Now that this habit has been named, I notice how much I do it. Earlier this week, I realized that I didn’t have much planned for the week and I was excited about the idea of hanging out at home, writing and reading. Then, Saturday, I woke up panicked thinking that I have too much time on my hands and I should be doing something with friends.
“Oh, no,” I thought. “I am moving the goal posts.”
I set up goals and plans so that they are nearly impossible to accomplish and then I am automatically let down by my own abilities. I can’t have a completely free weekend and be social, there has to be some give and take. Certainly, I can relax and see friends in these two days, but I can’t visit with all of my friends and spend the weekend alone. And, yet, I tell myself that I must try, and I obey.
I’ve spent a lot of time with therapists talking about perfection. I know that one can’t be perfect and that perfection isn’t attainable, and yet I still find myself reaching for it. If only I work a bit harder, do a bit more, strain myself a bit further, all that I want can be grasped. And, that’s why I keep moving the goal posts, to get a bit more perfect with each rung of the ladder that I scale.
When I ran the Chicago marathon a few years ago, I wasn’t happy with the race. My hydration was off, and because of that, I had side cramps and bonked in the last six miles. I wouldn’t consider it a good race. This baffles E. “You finished 20 minutes off the time you wanted, but you still finished a marathon. I don’t get how you can’t be satisfied with that.” I get what he is saying, but I am not.
My inability to not one up myself is worrisome, because it means I don’t take pride in what I do accomplish. I think about that a lot with this book I am writing (“If it doesn’t get published, will it be considered a failure? But then it does get published and not many people read it? Or many people do but critics don’t like it?” and on and on and on), Also, in relation to my sobriety. What if I am not magically changed by this alcohol-free year? Will it still have been worth it?
I want to say yes, but I really can’t. The best I can do is take it day by day and not care too much at what happens at the end.

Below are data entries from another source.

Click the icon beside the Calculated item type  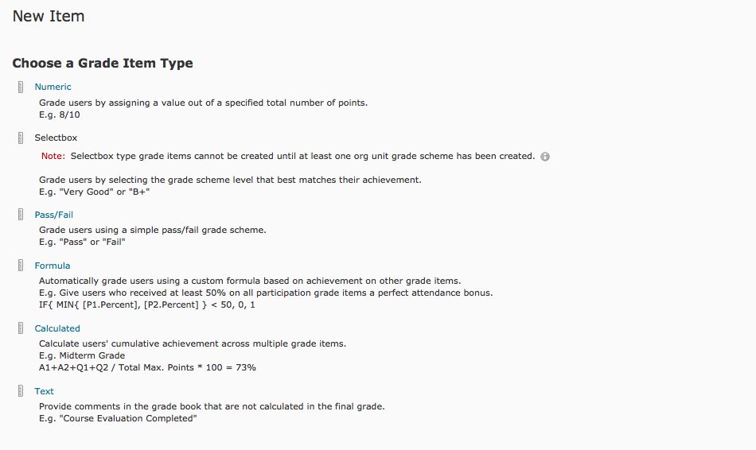pos(21,328)
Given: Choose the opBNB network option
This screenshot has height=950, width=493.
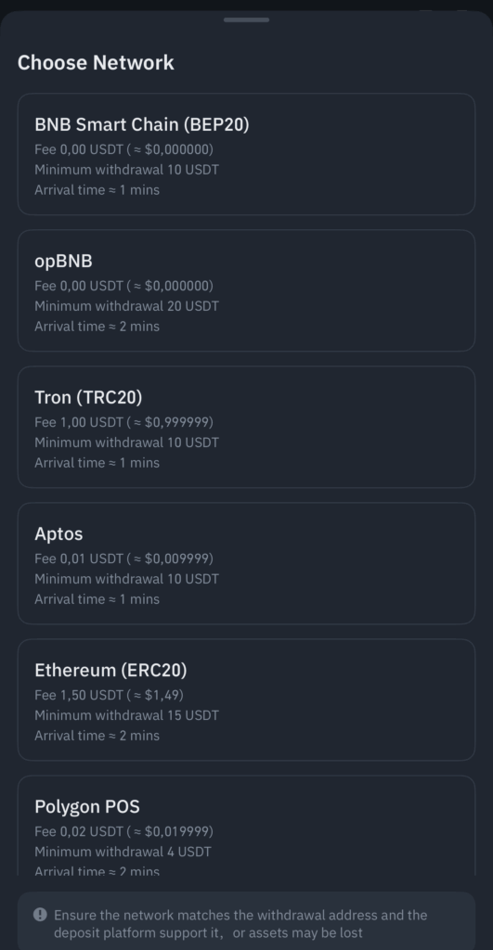Looking at the screenshot, I should (x=246, y=290).
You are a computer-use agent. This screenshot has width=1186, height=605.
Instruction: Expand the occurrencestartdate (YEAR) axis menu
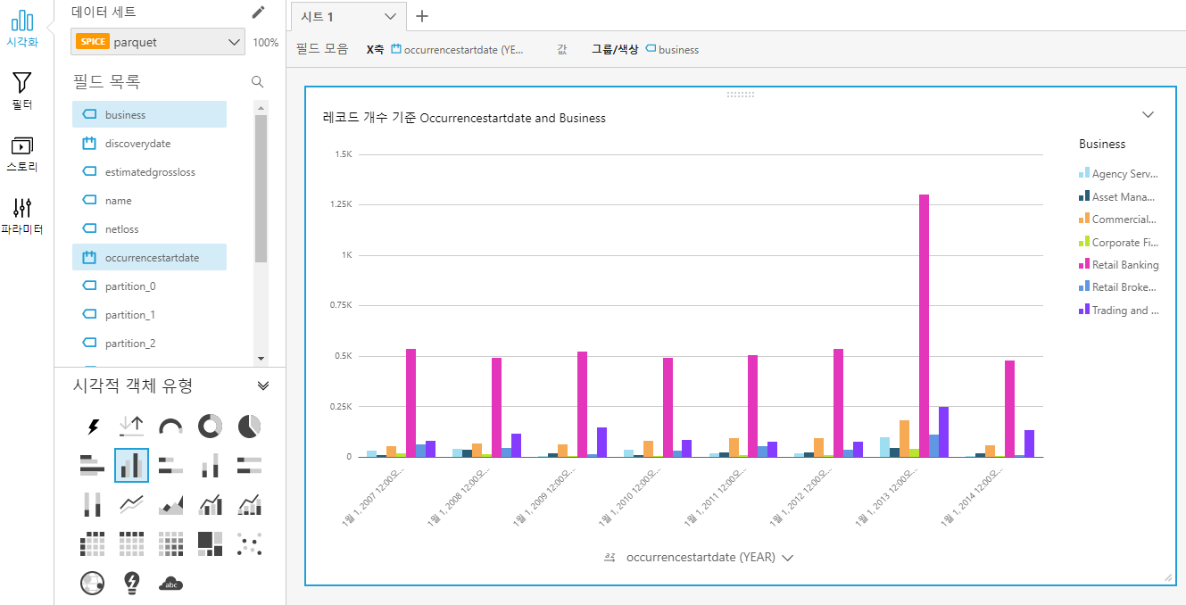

Best part of being sober this week: I went out dancing at a bar with friends last night and I only had a ginger ale. It is incredible the things you notice and understand about the “clubbing” world when you are sober. About a third of the people I was with were also not drinking, which made it easier. Plus, I woke up this morning tired, but not hung over. I think I like dancing better when I am not drinking, which is a weird thing to say.
Hardest part of being sober this week: Having something to look forward to at the end of the day. I really liked having that beer at the finish line waiting for me.